Items from a dataset:
======

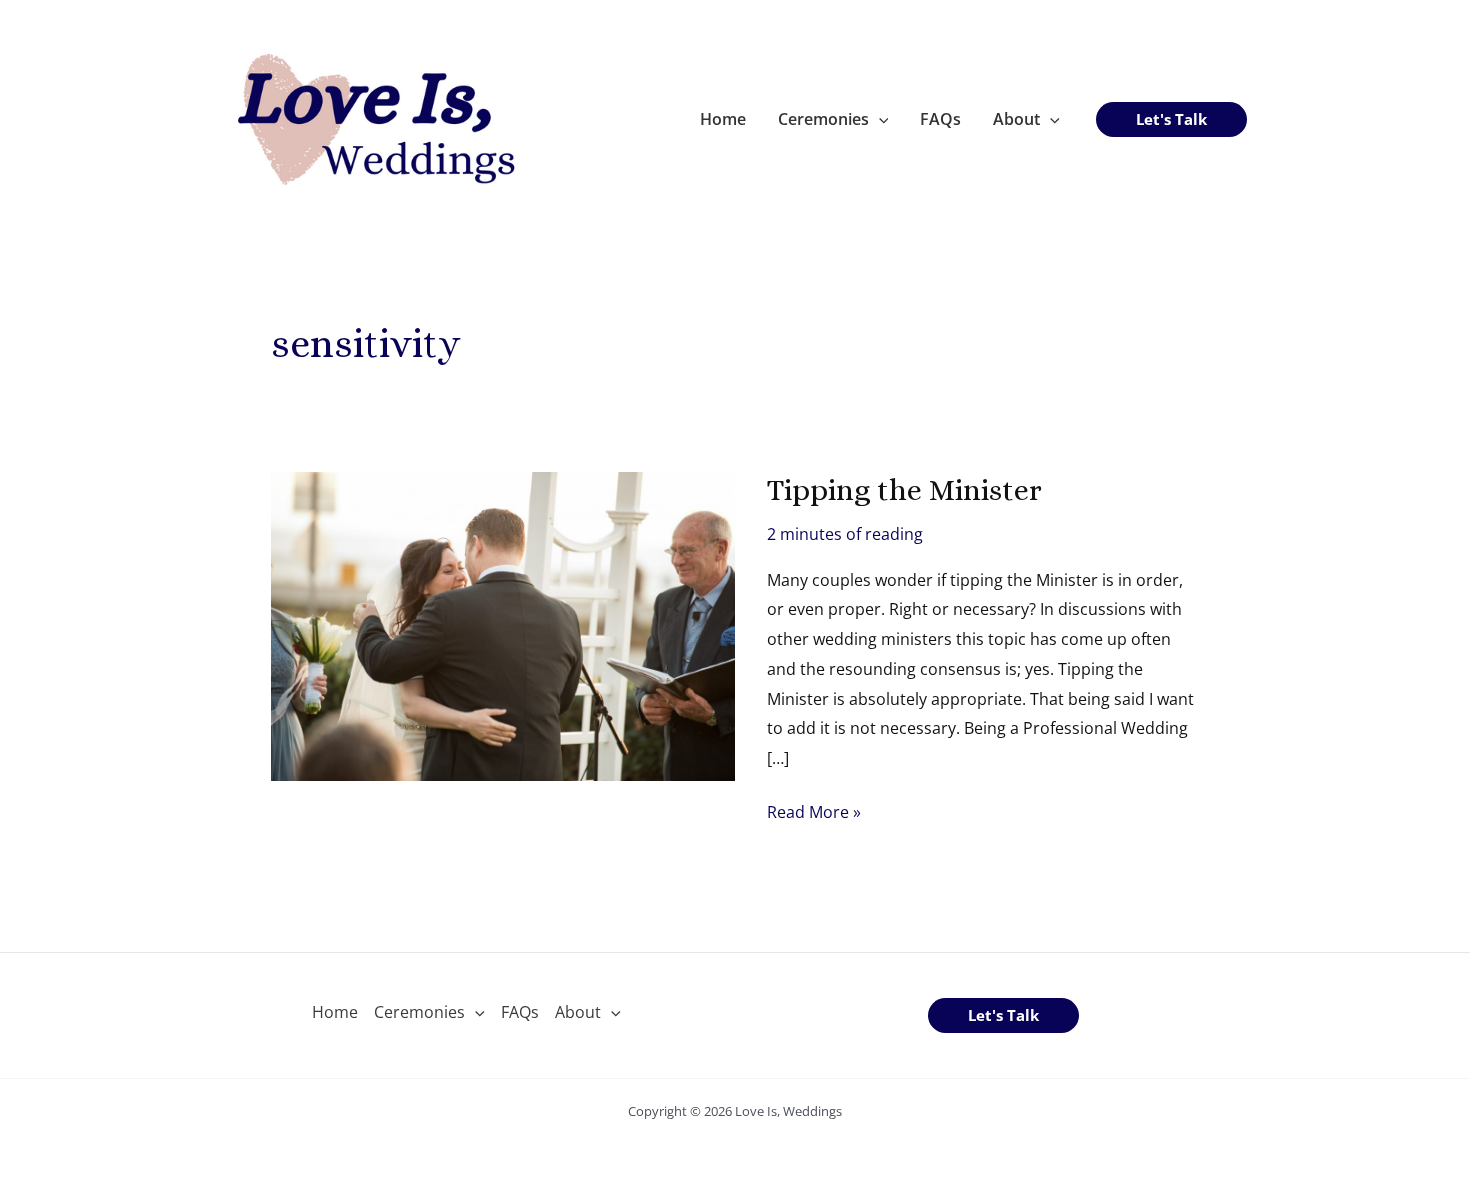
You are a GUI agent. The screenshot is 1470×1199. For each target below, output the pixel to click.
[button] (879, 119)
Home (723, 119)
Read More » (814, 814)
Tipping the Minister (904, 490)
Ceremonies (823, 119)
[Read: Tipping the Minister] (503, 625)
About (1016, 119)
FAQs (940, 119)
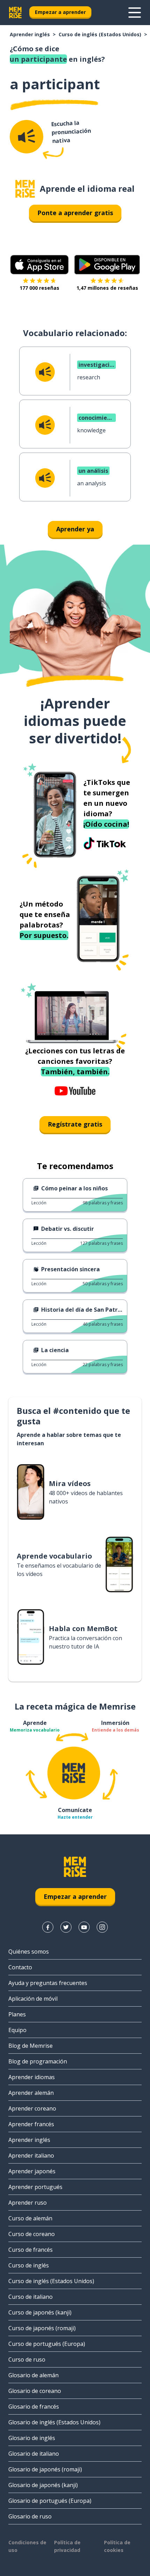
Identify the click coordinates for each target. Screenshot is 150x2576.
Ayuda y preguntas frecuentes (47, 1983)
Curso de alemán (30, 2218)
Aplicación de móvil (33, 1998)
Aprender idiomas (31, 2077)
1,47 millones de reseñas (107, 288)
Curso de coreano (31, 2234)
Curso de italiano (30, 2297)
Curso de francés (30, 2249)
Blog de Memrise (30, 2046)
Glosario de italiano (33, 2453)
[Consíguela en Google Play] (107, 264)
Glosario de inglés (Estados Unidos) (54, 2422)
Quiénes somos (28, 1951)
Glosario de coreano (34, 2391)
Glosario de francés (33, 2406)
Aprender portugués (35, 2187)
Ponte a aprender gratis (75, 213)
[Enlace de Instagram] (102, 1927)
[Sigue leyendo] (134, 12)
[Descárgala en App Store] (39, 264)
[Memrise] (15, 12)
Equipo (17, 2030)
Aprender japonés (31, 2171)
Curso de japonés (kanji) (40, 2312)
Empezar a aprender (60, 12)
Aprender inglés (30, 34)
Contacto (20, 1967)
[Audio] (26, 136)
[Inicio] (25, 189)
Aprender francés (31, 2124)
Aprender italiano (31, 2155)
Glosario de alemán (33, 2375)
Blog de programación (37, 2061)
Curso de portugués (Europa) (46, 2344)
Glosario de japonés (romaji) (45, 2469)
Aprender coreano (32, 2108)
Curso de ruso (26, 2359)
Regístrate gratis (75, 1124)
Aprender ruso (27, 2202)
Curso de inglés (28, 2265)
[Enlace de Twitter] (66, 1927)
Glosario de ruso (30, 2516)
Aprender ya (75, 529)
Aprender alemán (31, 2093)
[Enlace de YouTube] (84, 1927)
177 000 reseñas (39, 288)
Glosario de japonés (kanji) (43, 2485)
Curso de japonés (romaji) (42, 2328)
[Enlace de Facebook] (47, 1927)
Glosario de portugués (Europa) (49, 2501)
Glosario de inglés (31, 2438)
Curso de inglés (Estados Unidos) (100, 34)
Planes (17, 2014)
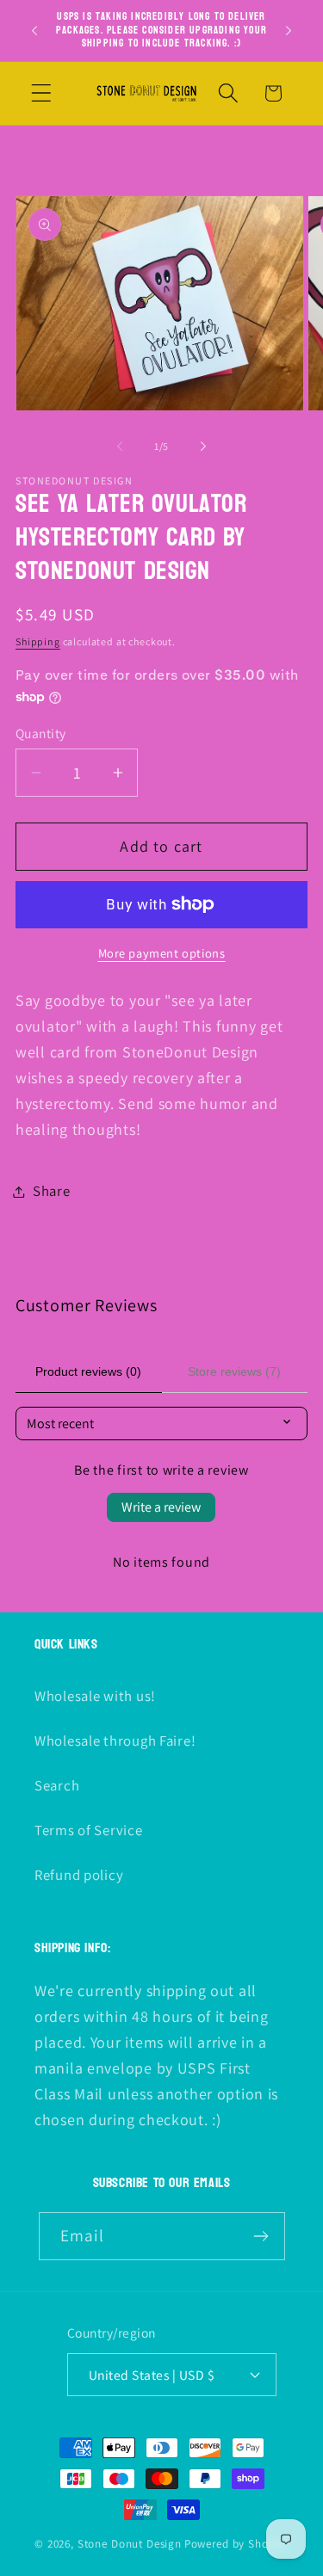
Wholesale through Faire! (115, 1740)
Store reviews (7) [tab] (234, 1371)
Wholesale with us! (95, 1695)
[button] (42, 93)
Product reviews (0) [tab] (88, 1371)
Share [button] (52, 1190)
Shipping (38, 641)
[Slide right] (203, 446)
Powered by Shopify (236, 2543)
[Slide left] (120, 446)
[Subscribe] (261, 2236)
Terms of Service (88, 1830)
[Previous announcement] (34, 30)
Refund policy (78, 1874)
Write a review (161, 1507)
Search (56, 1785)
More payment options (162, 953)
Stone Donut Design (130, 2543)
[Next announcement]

======

Brief: What are the lines of the data above that include the string "inglés"? Copy them.

Output for this exercise:
Glosario de inglés (Estados Unidos) (54, 2422)
Aprender inglés (30, 34)
Curso de inglés (28, 2265)
Glosario de inglés (31, 2438)
Curso de inglés (Estados Unidos) (100, 34)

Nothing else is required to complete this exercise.